**WORK REQUEST**. Only the lines from the line that contains "Instruction: Expand Tùy chọn nâng cao row" through the final line of the entries below belong in your answer, copied exactly and without pictures.

*** Opening of EXTRACTED INFORMATION ***

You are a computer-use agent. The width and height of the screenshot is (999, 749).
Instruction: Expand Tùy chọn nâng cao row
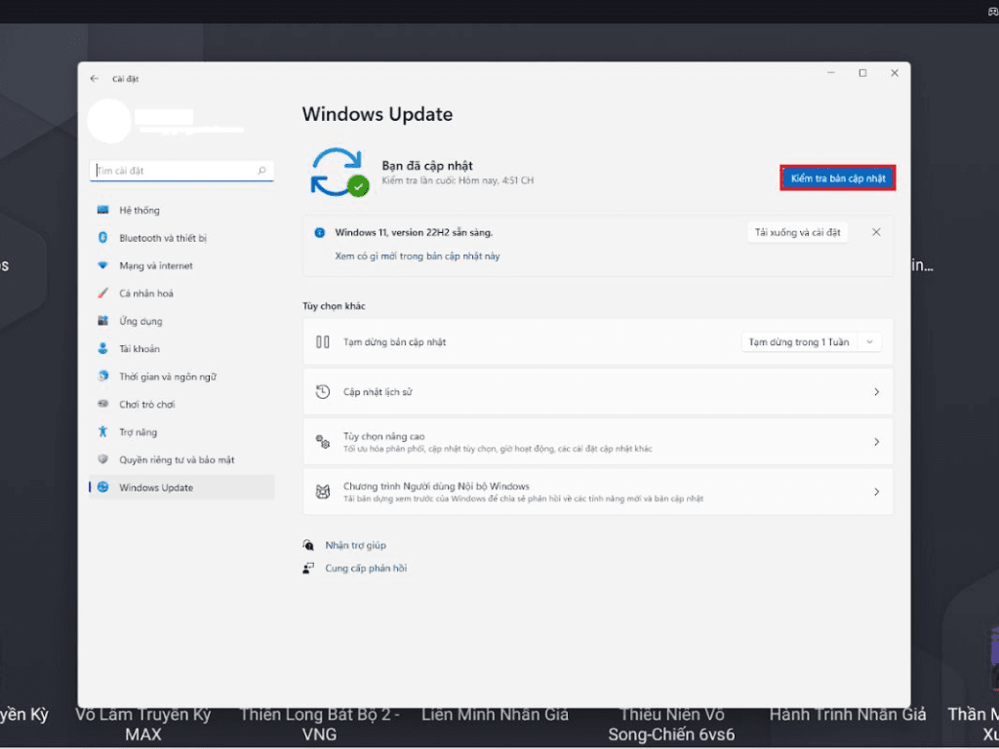[x=876, y=442]
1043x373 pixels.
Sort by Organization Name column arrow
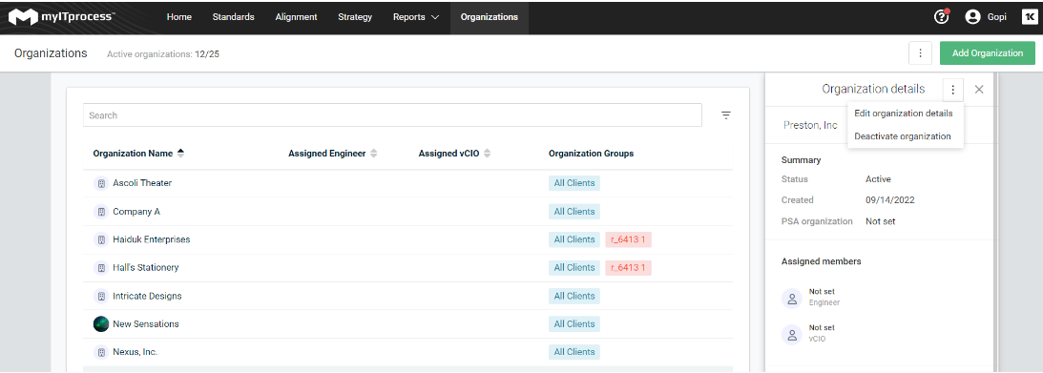pyautogui.click(x=180, y=153)

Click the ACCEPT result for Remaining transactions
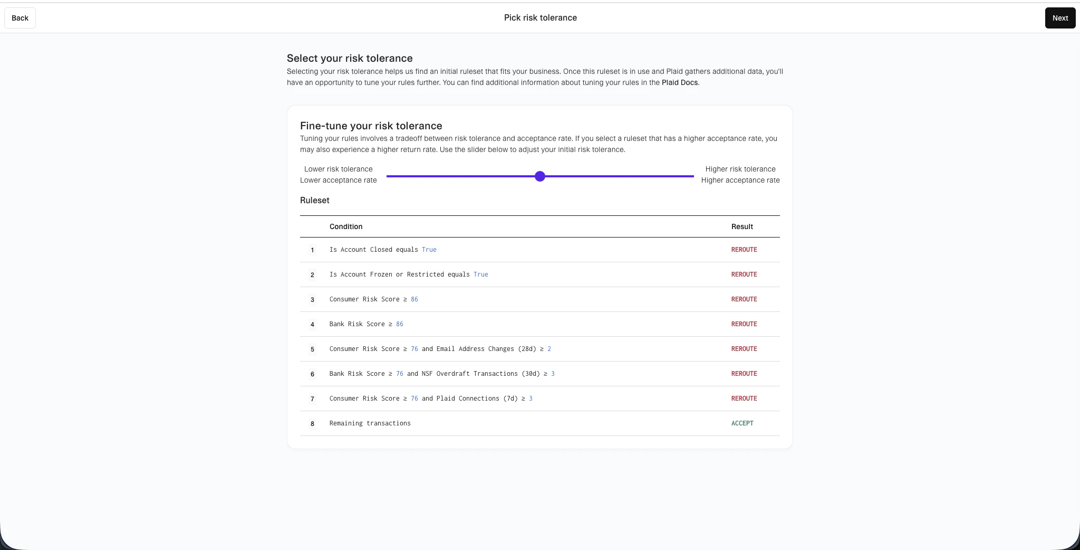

*** Close of EXTRACTED INFORMATION ***

**ANSWER FOR THE TASK**.
Instruction: Expand Tùy chọn nâng cao row
[x=876, y=442]
1043x373 pixels.
Sort by Organization Name column arrow
pyautogui.click(x=180, y=153)

Click the ACCEPT result for Remaining transactions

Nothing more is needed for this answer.